**Assignment:** Of the lines in the data below, count the ones holding the string "checkbox", and answer with that number only.

**Input data:**
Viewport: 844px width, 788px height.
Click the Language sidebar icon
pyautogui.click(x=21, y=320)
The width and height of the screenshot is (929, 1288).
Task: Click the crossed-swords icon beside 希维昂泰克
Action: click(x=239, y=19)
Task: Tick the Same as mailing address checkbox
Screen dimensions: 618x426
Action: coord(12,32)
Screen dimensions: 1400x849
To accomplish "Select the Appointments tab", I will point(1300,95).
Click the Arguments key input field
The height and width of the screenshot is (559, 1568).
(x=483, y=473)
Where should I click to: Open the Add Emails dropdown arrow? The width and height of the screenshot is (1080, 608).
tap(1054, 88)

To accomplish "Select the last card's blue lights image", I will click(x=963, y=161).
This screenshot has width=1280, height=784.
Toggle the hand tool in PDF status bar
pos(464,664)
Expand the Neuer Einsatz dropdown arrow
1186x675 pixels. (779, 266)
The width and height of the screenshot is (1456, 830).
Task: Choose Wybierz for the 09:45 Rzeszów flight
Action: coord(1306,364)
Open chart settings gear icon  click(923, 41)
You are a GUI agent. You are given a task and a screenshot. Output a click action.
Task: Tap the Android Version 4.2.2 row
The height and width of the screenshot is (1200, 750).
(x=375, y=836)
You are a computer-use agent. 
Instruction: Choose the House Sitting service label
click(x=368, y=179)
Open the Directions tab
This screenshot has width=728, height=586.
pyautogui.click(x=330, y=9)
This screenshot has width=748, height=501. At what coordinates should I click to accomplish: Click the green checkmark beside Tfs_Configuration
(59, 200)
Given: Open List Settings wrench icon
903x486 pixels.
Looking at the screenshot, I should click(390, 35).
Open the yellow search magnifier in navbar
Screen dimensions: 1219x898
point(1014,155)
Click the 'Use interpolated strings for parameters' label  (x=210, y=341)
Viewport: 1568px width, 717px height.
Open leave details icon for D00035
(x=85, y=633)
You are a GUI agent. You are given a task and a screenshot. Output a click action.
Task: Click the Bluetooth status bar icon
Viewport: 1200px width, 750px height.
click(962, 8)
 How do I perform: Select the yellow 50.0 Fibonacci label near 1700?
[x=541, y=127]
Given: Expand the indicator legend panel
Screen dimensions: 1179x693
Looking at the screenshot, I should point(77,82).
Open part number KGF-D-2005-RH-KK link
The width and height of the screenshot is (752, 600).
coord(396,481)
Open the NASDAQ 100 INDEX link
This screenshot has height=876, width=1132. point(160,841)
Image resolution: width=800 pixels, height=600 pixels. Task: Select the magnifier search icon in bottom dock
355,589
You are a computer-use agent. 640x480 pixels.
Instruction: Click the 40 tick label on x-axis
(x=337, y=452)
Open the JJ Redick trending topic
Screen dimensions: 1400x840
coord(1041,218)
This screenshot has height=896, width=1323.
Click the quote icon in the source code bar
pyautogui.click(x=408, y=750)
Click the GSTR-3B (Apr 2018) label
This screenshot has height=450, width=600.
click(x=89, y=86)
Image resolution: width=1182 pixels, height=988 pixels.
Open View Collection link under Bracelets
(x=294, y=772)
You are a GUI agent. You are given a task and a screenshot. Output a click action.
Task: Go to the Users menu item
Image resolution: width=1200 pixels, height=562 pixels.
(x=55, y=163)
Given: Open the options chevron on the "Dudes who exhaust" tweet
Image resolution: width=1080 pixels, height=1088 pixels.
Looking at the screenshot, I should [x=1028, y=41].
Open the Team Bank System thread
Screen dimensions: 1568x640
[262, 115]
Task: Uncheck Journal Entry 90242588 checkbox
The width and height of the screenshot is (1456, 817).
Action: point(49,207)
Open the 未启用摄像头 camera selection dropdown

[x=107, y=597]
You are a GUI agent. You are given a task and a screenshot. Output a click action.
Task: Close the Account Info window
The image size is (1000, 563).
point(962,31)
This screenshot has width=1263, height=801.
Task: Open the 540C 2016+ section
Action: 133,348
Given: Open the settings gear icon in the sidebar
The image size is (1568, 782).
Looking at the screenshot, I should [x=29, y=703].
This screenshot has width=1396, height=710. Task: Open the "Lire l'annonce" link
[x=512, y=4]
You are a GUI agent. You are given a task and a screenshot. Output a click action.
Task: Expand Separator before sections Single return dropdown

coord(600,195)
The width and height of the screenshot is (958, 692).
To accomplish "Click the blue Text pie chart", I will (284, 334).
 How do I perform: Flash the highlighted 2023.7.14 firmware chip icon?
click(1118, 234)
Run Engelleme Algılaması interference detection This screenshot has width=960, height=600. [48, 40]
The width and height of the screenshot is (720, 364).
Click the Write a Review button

**Written reply:** 2